Décryptage par Céline Castets-Renard, professeur de droit à Université Toulouse Capitole, membre junior de l’Institut Universitaire de France (IUF), co-directrice de l’IRDEIC – Centre d’Excellence Jean Monnet (CEJM), co-directrice du Master droit du numérique

« Pour l’instant, le recours à l’intelligence artificielle ne fait pas l’objet d’une réglementation. »

En quoi consiste le flou juridique qui entoure l’assistant intelligent « Alexa » ?

Il faut resituer les choses du point de vue du droit et de la territorialité ainsi que de l’origine de ces outils qui viennent d’entreprises technologiques américaines. La législation américaine est bien différente. On entend beaucoup de choses dans les médias. Il n’y a pas nécessairement de flou juridique en France. En revanche aux États-Unis, une grande liberté règne.

Plusieurs problématiques se posent. Tout d’abord, la collecte des données personnelles est ce qui inquiète. En droit américain, les législations sont spécifiques et sectorielles. Pour cette activité, il n’y a pas de loi fédérale qui contrôle la collecte des données personnelles. Ce n’est pas vraiment un flou juridique mais une insuffisance par rapport à la captation de données par cet assistant. En France, la situation est différente. La loi protège les données personnelles depuis 1978 et dans l’Union européenne depuis 1995 (directive 95/46/CE), récemment modifiée par le règlement européen de protection des données (dit RGPD) (règlement 2016/679/UE). Ces textes ont vocation à s’appliquer aux assistants intelligents.

Un deuxième aspect concerne le traitement intelligent, l’intelligence artificielle qui gouverne le fonctionnement de ces outils. Pour l’instant, le recours à l’intelligence artificielle ne fait pas l’objet d’une réglementation. On peut alors parler de flou ou vide juridique. Peut seulement être cité l’article 22 du Règlement général sur la protection des données (RGPD) qui confère un droit à ne pas faire l’objet d’un traitement automatisé, mais il est assorti d’exceptions, dans l’hypothèse notamment où un consentement explicite a été obtenu ou encore si un contrat a été conclu, ce qui est le cas lors de l’achat de l’objet intelligent. En cas de conclusion d’un contrat de vente d’un assistant intelligent, on peut probablement considérer que la collecte des données personnelles est autorisée.

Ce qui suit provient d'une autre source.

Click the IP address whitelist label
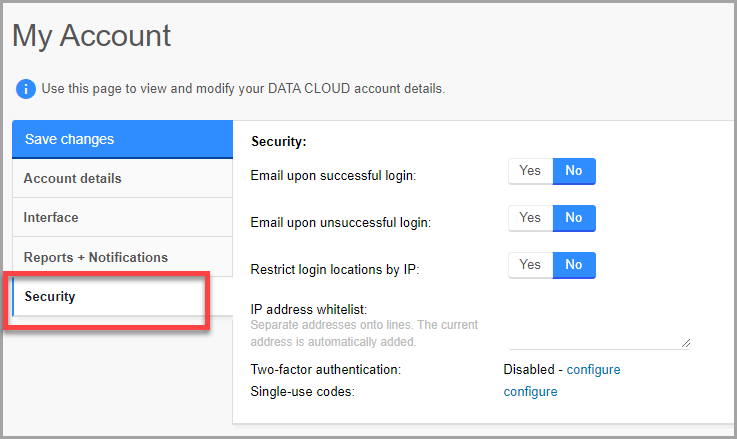 [309, 309]
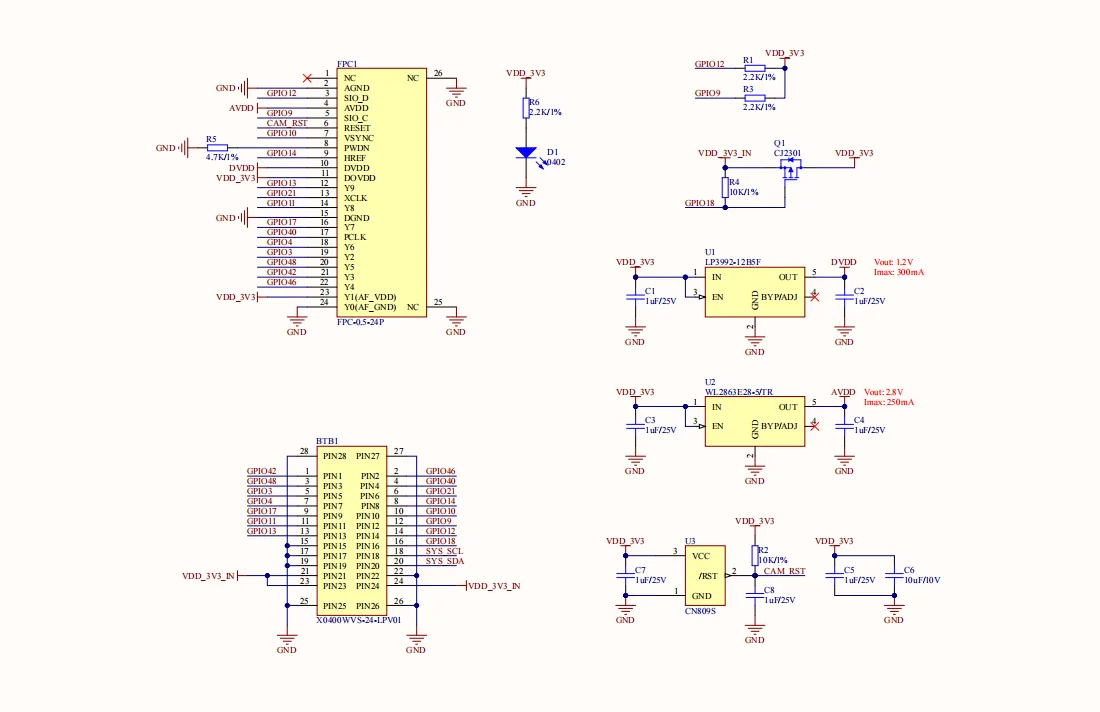Select the U3 CN809S reset IC
Image resolution: width=1100 pixels, height=712 pixels.
[704, 576]
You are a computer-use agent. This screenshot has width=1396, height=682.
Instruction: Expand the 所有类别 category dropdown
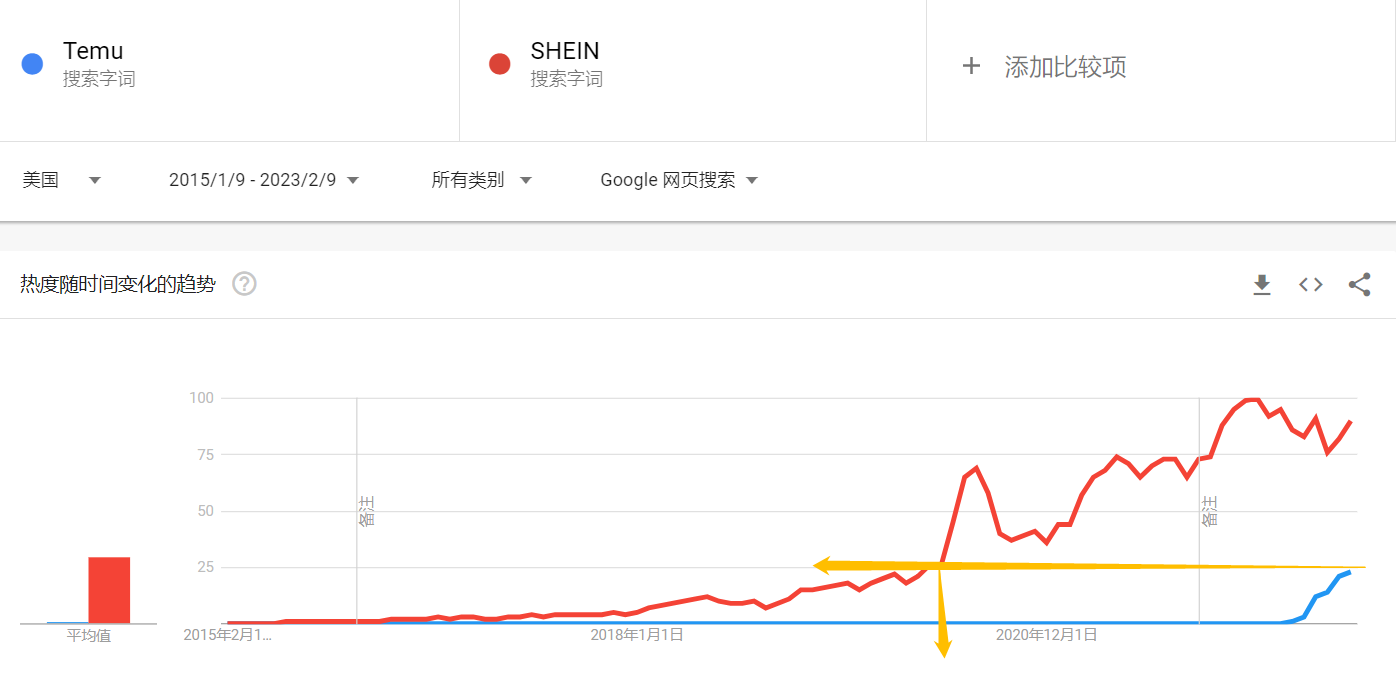pos(481,180)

Par ailleurs, la Commission européenne a publié en avril 2018 une Communication sur l’Intelligence artificielle pour l’Europe. Cette Communication est un document politique qui n’a pas de valeur obligatoire. Le 8 avril 2019, la Commission européenne a publié une deuxième Communication, ainsi que des lignes directrices sur des principes éthiques de l’intelligence artificielle, afin de générer la confiance dans l’utilisation de l’intelligence artificielle. Pour l’instant, ces normes ne sont pas obligatoires et la soft law est donc privilégiée. Il s’agit essentiellement de principes généraux destinés à encadrer l’utilisation loyale et responsable de ce genre d’outil.

Certains employés auraient eu accès à des conversations privées. Cela peut-il être considéré comme une violation de la vie privée ?

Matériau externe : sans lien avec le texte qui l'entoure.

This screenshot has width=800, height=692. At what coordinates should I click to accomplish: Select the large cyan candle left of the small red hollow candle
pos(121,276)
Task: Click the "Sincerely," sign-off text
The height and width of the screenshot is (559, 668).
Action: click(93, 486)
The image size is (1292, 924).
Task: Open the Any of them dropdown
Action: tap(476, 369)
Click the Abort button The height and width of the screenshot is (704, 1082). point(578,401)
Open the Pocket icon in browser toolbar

Une des questions posées par l’intelligence artificielle est l’accès à des données. Plus il y a de données, plus il y a d’informations, d’interactions avec les humains, plus la machine s’améliore. Les conversations, interactions avec la machine peuvent être enregistrées à des fins d’entraînement du système. Cela porte-t-il atteinte à la vie privée ? Oui, mais c’est ainsi que le système fonctionne. Le sociologue Antonio Casilli a mis en valeur dans ses travaux la place de l’homme pour entraîner les machines. Des humains sont employés pour entrainer les machines (« digital labor »). Cela permet leur développement et leur amélioration.

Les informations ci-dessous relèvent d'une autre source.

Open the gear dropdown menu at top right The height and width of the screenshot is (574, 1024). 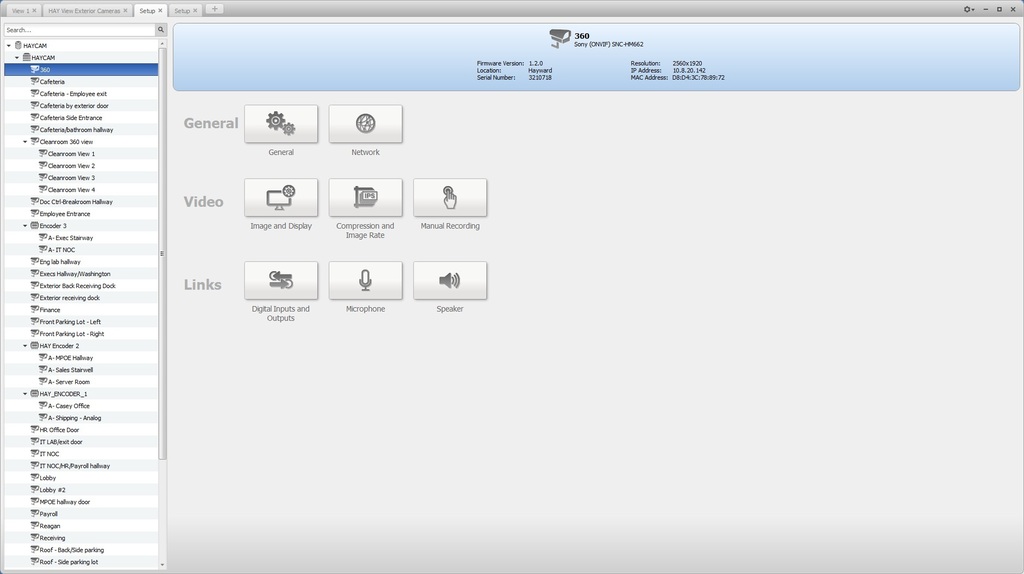(x=968, y=9)
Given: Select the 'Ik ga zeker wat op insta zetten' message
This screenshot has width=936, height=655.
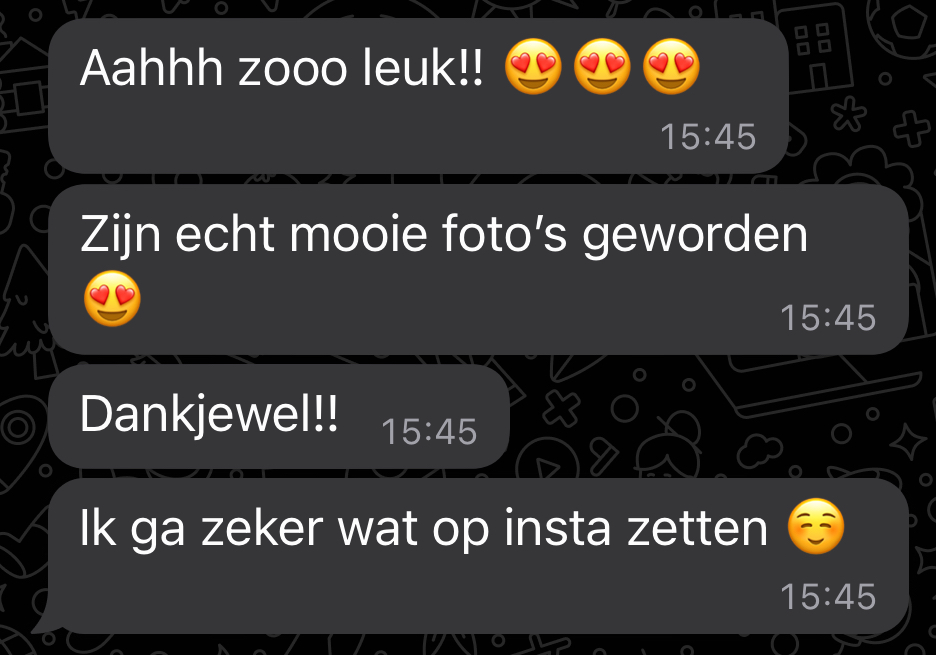Looking at the screenshot, I should pos(478,556).
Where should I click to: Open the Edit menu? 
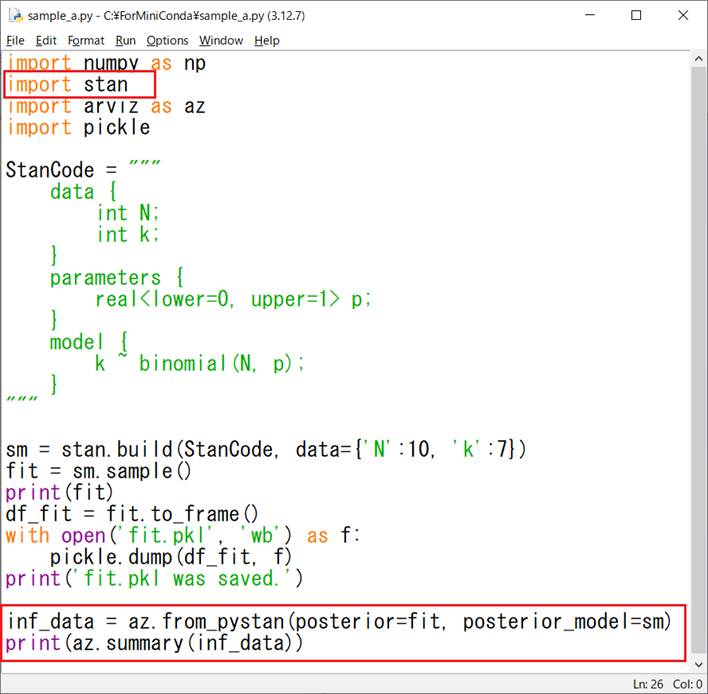pos(46,40)
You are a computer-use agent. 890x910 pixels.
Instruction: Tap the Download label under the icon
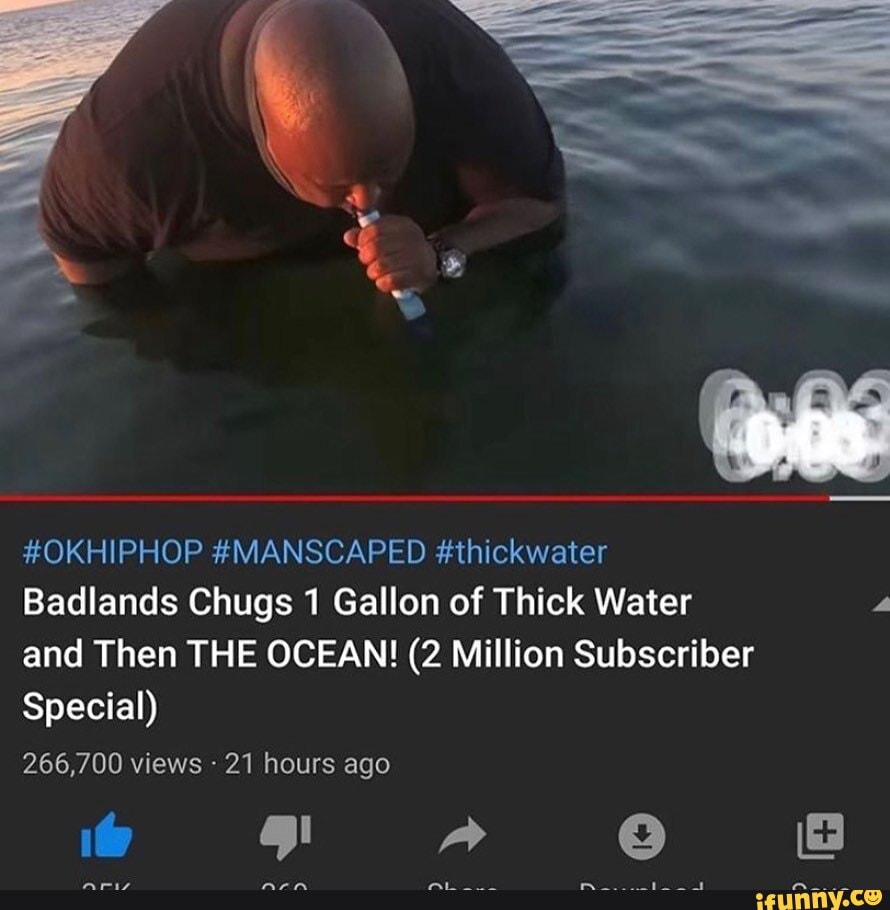pyautogui.click(x=641, y=887)
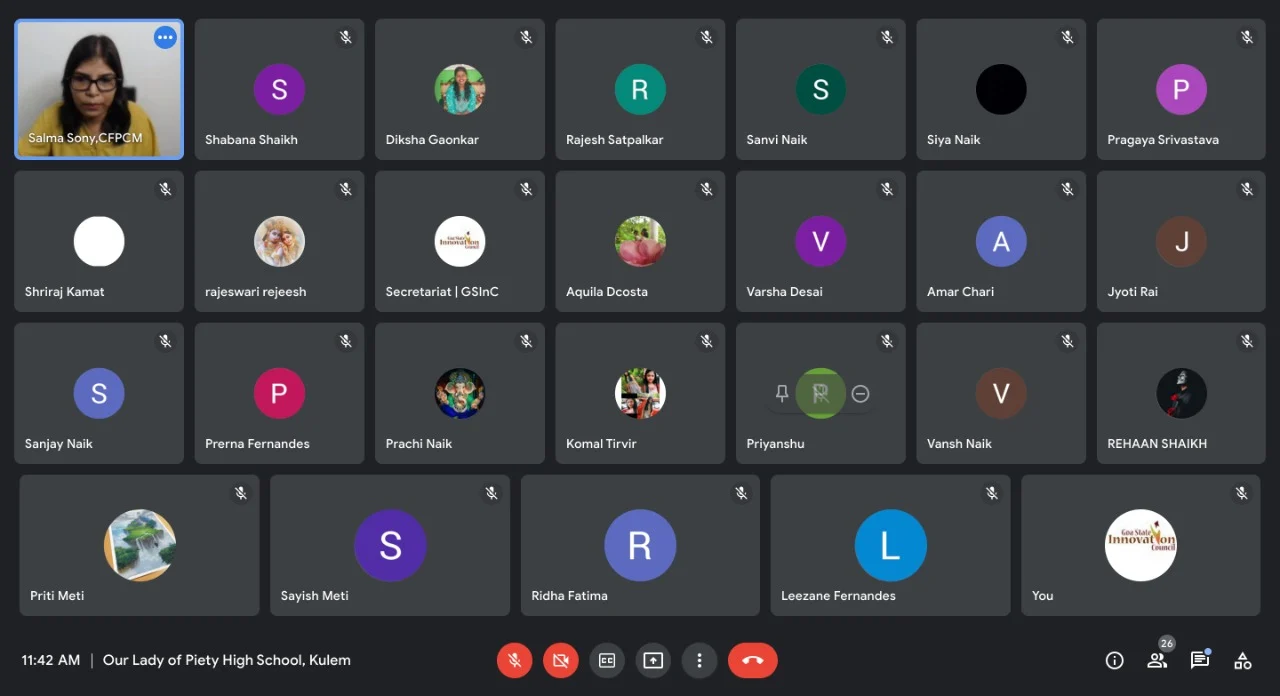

L’intelligence artificielle a besoin de données pour être entrainée, en particulier de données personnelles. Cependant, les données collectées ne sont pas nécessairement des données personnelles et les données non personnelles peuvent au contraire circuler librement dans l’Union européenne sur le fondement du Règlement (UE) 2018/1807 du Parlement européen et du Conseil adopté le 14 novembre 2018.

Enfin, l’enregistrement des conversations personnelles n’est pas nécessairement une activité de surveillance des individus et les données peuvent d’ailleurs être anonymisées, ce qui permet de sortir du champ d’application de la règlementation sur les données personnelles. Dans cette hypothèse, les données sont conservées uniquement pour entraîner le système.

Amazon pourrait-il être poursuivi ?

Amazon pourrait être poursuivi sur le fondement de la violation de la vie privée (art 9 du Code civil) et éventuellement sur la violation des données personnelles sur le fondement de la loi de 1978 modifiée en juin 2018. Il faudrait cependant considérer aussi le contrat conclu avec Amazon dans l’achat d’un agent intelligent Alexa et l’information communiquée sur la collecte et le traitement des données personnelles. Dans le RGPD, comme dans la loi française, de nombreuses dérogations à la protection existent, dès lors que la personne a donné un consentement exprès et non ambigu. En achetant ce genre d’outils, le consentement a été donné, mais encore faut-il qu’il soit explicite, librement donné et séparé du consentement au contrat de vente lui-même. Il faudrait donc considérer dans le détail le contrat et les conditions de collecte du consentement à l’utilisation des données pour voir comment ce consentement peut s’inscrire dans le cadre légal. Il faut aussi se demander quel est le détail de l’information donnée et dans quelle mesure la personne est informée de ce qui est collecté.

Il est possible aussi que les informations collectées en Europe ne soient pas les mêmes qu’aux États-Unis. Aux États-Unis, dans la mesure où la règlementation est plus permissive, la collecte des données peut être plus ample. De manière générale, dans l’Union européenne, les entreprises américaines de technologie seront un peu plus prudentes car elles ont bien conscience d’être soumises au respect du RGPD.

Pour aller plus loin :

 

Par Céline Castets-Renard.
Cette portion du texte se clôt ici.